**GIVEN DATA**.

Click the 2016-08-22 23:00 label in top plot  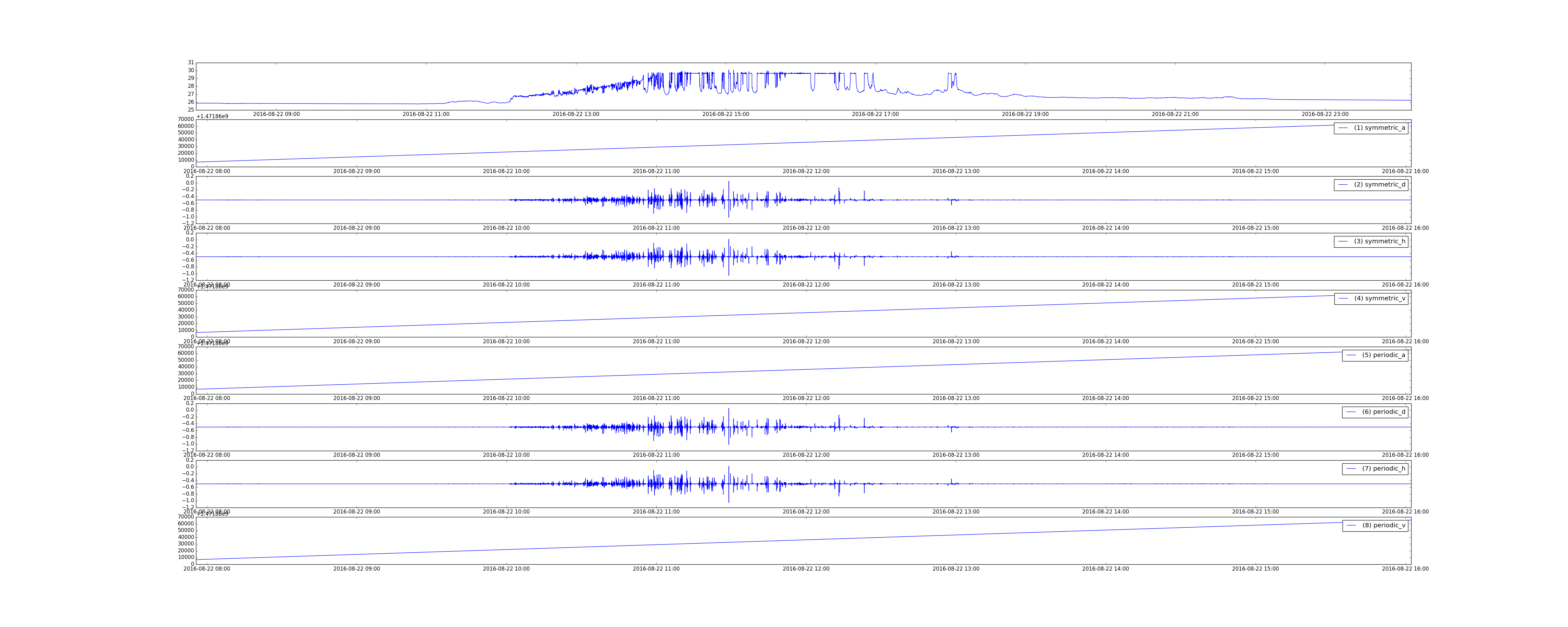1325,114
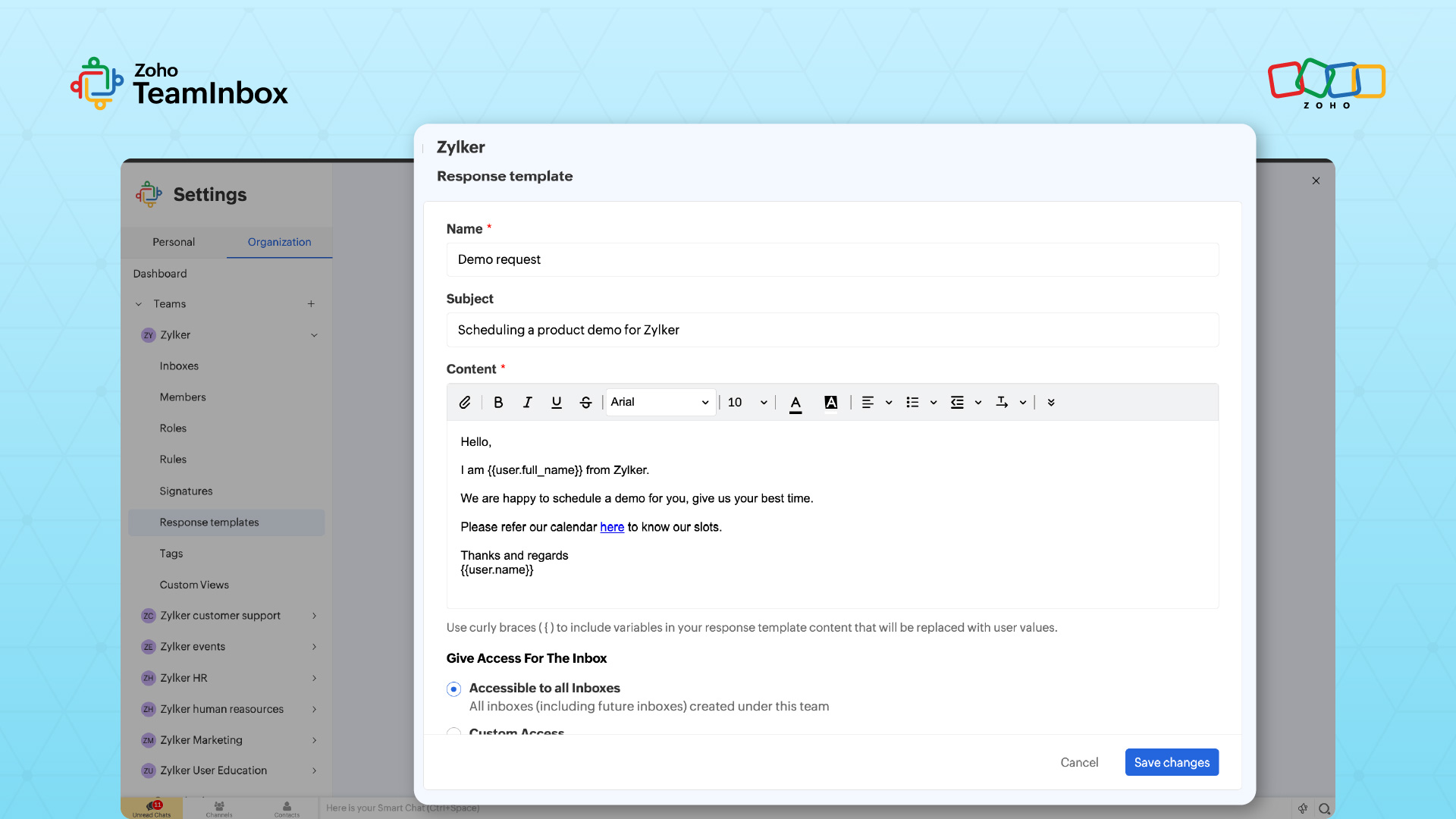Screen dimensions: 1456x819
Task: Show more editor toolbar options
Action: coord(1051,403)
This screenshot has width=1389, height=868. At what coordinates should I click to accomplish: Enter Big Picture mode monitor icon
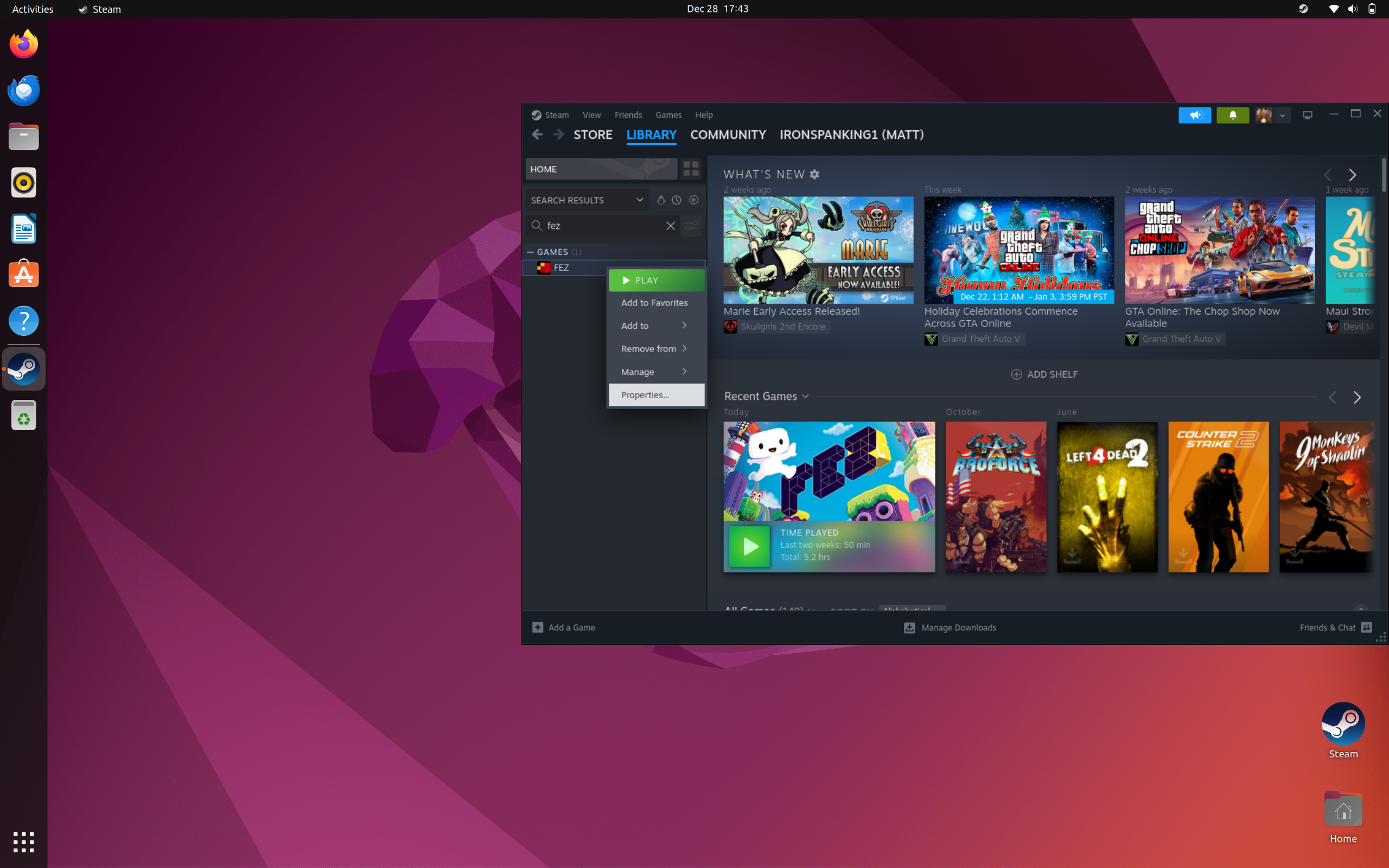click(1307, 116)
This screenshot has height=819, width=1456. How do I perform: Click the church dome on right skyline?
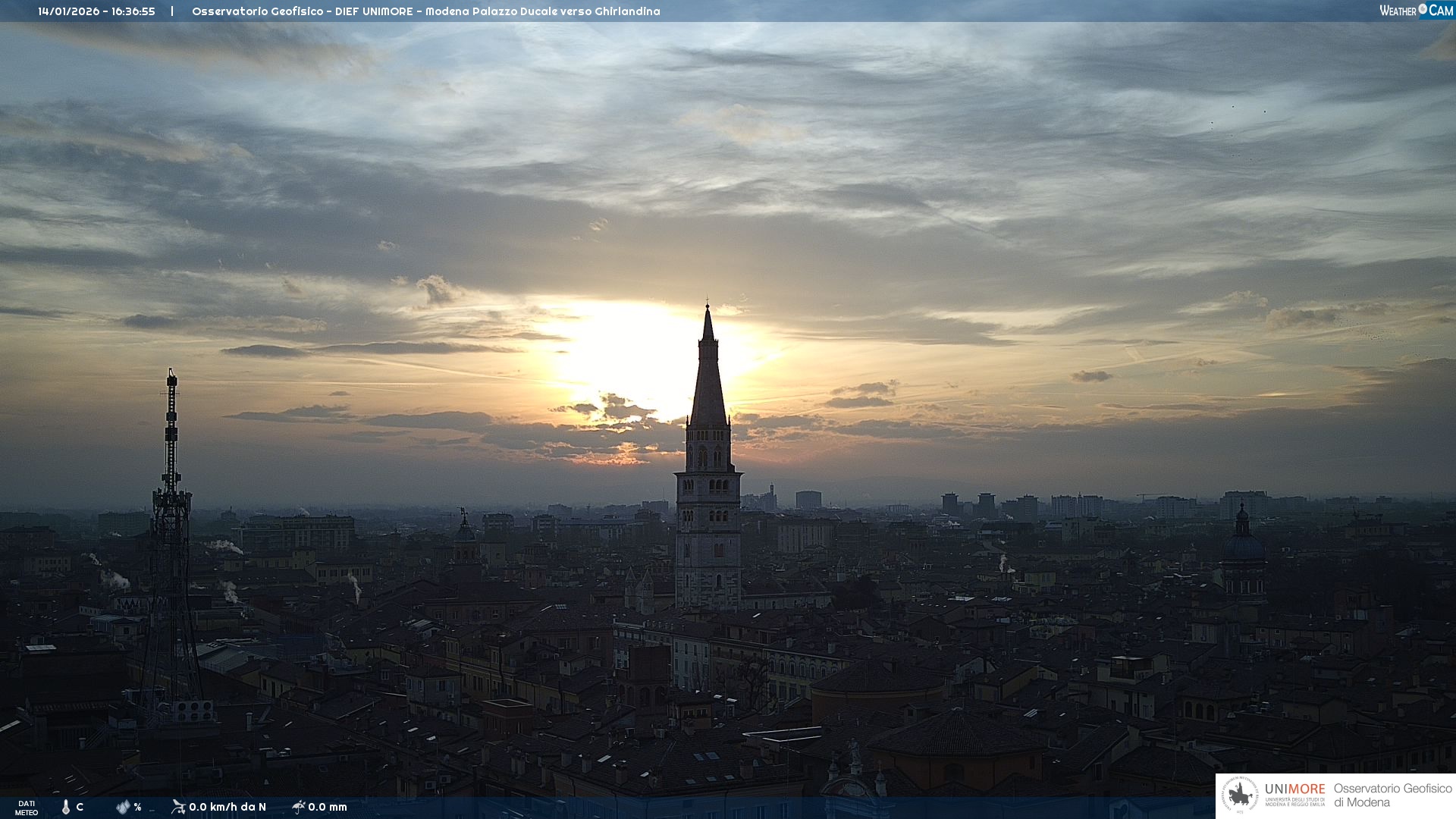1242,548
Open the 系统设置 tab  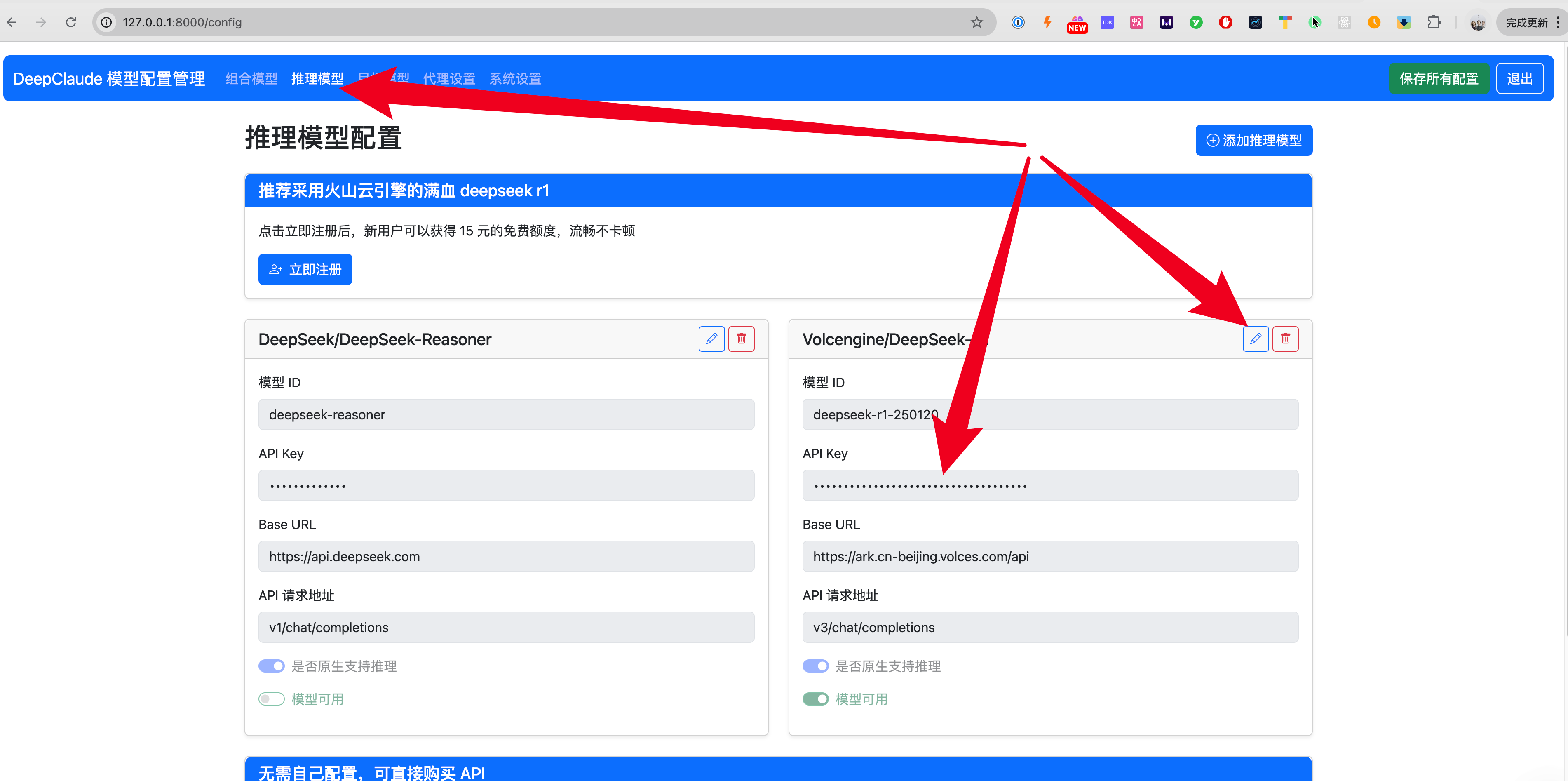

**EXERCISE AIM**. Pictures are to be left out; otherwise, copy exactly each line from the one containing "This screenshot has height=819, width=1456." through the last line of the listing.

**SOLUTION**.
This screenshot has height=819, width=1456. How do I perform: Click the church dome on right skyline?
1242,548
Open the 系统设置 tab  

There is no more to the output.